→ **WHAT TO DO**
1 > Using the guide to broken link building, explain why a broken link can hurt a site's search engine rankings. Answer in one to three sentences.
2 > Extend the guide to broken link building past its final sentence, keeping its plain voice.

→ **TEXT SEGMENT**
Here is a simple but effective guide to broken link building for SEO. You will discover how to find broken links and use them to your advantage.
Broken link building is one of the SEO best practices common with pro digital marketers.
It can be time-consuming, and if not done right, broken link building might not yield the expected results. Some people think it’s ineffective; however, those who leverage a workable strategy tell a different story.
We’ve rounded up all the facts, strategies, challenges, and success tips for broken link building.
But before we dive deep into it, let’s first understand the basics.
What is a broken link in SEO?
Broken link Definition:
A broken link in SEO is a link pointing to a site or page that cannot be found across the internet. A broken link means the content is no longer available on the designated page or website, either because it has been permanently moved or deleted or the domain has expired.
But what does a link look like, and how can you spot a broken link?
Below is a screenshot with a link pointing to Moz’s study.
If someone wants to know more about the study, they will click on the blue, underlined text and be taken to the Moz website (probably the exact page where they can read more about the study.)
However, if the link above was broken and the reader clicks on it, it will take them to a 404 error page (example in the screenshot below).
Some sites, such as Wikipedia, will leave a footnote indicating that the resource on their site has a broken or dead link.
A broken link is not only bad for SEO but also the people visiting your site. It disappoints your readers looking for further information, which kills the user experience.
If a site visitor finds a broken link, it’s more likely that they will leave almost immediately. The search engine will interpret this otherwise, possibly that your content is of less value hence hurting your search engine rankings.

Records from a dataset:

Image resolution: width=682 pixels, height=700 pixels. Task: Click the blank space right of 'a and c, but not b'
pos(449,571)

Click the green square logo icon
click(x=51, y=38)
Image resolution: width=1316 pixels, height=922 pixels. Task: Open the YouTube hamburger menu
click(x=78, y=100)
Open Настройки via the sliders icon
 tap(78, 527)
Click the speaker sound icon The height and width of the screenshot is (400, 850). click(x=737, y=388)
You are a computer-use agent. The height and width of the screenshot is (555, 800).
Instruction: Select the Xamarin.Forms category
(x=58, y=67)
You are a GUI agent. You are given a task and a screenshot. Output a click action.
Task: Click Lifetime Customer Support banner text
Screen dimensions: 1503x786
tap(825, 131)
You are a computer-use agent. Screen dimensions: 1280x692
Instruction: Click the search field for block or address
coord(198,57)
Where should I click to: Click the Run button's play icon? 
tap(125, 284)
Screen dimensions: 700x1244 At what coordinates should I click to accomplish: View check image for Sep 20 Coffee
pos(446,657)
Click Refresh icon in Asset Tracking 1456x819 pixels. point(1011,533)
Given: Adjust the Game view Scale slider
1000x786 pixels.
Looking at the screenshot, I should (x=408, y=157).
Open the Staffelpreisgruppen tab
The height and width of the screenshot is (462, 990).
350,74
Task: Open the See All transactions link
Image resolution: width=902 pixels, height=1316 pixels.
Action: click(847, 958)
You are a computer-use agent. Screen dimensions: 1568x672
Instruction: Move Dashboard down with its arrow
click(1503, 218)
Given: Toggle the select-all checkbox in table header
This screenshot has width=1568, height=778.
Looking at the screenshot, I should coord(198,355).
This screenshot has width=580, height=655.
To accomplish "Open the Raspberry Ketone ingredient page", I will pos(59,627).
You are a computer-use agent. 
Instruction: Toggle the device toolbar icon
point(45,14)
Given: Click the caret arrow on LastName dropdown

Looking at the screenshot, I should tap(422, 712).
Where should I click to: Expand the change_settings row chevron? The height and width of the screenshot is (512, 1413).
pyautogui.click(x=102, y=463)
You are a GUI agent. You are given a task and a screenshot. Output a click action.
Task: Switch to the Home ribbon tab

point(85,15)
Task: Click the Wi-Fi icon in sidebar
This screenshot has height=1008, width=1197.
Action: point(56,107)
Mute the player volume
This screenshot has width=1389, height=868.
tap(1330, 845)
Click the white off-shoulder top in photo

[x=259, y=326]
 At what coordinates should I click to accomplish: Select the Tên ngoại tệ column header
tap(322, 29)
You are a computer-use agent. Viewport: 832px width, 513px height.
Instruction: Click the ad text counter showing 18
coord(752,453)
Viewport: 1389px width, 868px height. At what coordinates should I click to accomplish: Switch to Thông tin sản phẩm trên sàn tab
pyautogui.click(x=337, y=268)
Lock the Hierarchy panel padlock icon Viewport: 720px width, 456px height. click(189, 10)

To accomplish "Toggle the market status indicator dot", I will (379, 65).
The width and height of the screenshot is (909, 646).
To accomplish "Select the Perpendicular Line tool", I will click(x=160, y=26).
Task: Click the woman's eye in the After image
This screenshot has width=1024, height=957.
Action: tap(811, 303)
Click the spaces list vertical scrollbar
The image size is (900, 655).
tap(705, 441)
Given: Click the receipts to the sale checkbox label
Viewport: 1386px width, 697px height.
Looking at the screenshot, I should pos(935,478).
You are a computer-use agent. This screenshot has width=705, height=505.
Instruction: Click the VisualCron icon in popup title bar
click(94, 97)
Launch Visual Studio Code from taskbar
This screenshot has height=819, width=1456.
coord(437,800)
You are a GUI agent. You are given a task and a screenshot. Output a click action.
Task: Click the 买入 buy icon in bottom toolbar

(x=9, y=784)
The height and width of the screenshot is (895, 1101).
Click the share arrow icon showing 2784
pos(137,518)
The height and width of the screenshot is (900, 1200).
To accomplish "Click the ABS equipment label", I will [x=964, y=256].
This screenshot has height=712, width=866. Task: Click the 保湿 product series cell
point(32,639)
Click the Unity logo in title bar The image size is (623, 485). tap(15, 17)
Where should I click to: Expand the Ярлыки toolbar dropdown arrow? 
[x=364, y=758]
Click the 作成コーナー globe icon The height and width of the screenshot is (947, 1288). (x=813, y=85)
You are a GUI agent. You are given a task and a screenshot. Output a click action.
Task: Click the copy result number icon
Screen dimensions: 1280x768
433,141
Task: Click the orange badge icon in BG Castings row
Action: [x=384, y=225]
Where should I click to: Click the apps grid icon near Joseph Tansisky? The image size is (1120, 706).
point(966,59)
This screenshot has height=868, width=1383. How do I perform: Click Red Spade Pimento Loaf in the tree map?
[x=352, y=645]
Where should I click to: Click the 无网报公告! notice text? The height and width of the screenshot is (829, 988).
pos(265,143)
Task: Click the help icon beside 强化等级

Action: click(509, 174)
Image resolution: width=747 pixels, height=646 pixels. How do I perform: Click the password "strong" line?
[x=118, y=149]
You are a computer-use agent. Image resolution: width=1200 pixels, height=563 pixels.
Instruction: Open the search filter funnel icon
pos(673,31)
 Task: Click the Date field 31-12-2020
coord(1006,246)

→ **ANSWERS FOR THE EXERCISE**
1 > A visitor who finds a broken link is likely to leave the site almost immediately. The search engine may read this as a sign that the content has little value, which can lower the site's rankings.

2 >
People are also less likely to return or even recommend such a site to their peers. Research shows that 88% of consumers won’t return to a site after a poor experience.
What is a broken link building?
Broken link building is an SEO technique where you find a dead link on your competitors’ website, create similar content then tell those linking to the dead content to link to your fresh post instead.
This strategy can take time, but if you stick with it and do everything right, it will eventually work since nobody wants some broken links on their sites.
But for someone to replace the broken link with the exact content you’re suggesting to them, the recreated content needs to be high-quality, valuable, and non-promotional.
Why Should You Use Broken Link Building?
Now you may be asking why you should use broken link building as part of your link building strategy?
The broken link building works because it’s a win-win strategy for all the parties involved.
Instead of begging for backlinks without giving the other party anything in return, here you’re helping them get rid of the dead content. After all, they have a broken link, and they will have to remove it eventually.
People also do have a reason for linking specific resources to their content. Some do so because they believe the link is a valuable resource that can help their audience understand the topic better.
However, recent research shows that 51% (more than half) of the surveyed consumers consider external links explicitly promotional.
By creating content that’s similar or even better than the dead content and notifying the site owners of the broken link, you’re not only solving their problems but also making their work easier.
Now they don’t have to look around for relevant resources; instead, they link directly to high-quality, readily available content.
Before using the broken link building strategy, you need to understand the following facts:
- Broken link building is a numbers game, meaning the more number of broken links you find and reach out to site owners, the more backlinks you get.
- When recreating dead content, make sure it’s better than the original. Instead of duplicating it, use the dead content as a template. Always give your best to the content creation process.
- While running your broken link building campaign, not everyone you’ll reach out to will respond or link back to your content. This is normal. You need to understand that some people are busy and not that they didn’t like your site or content.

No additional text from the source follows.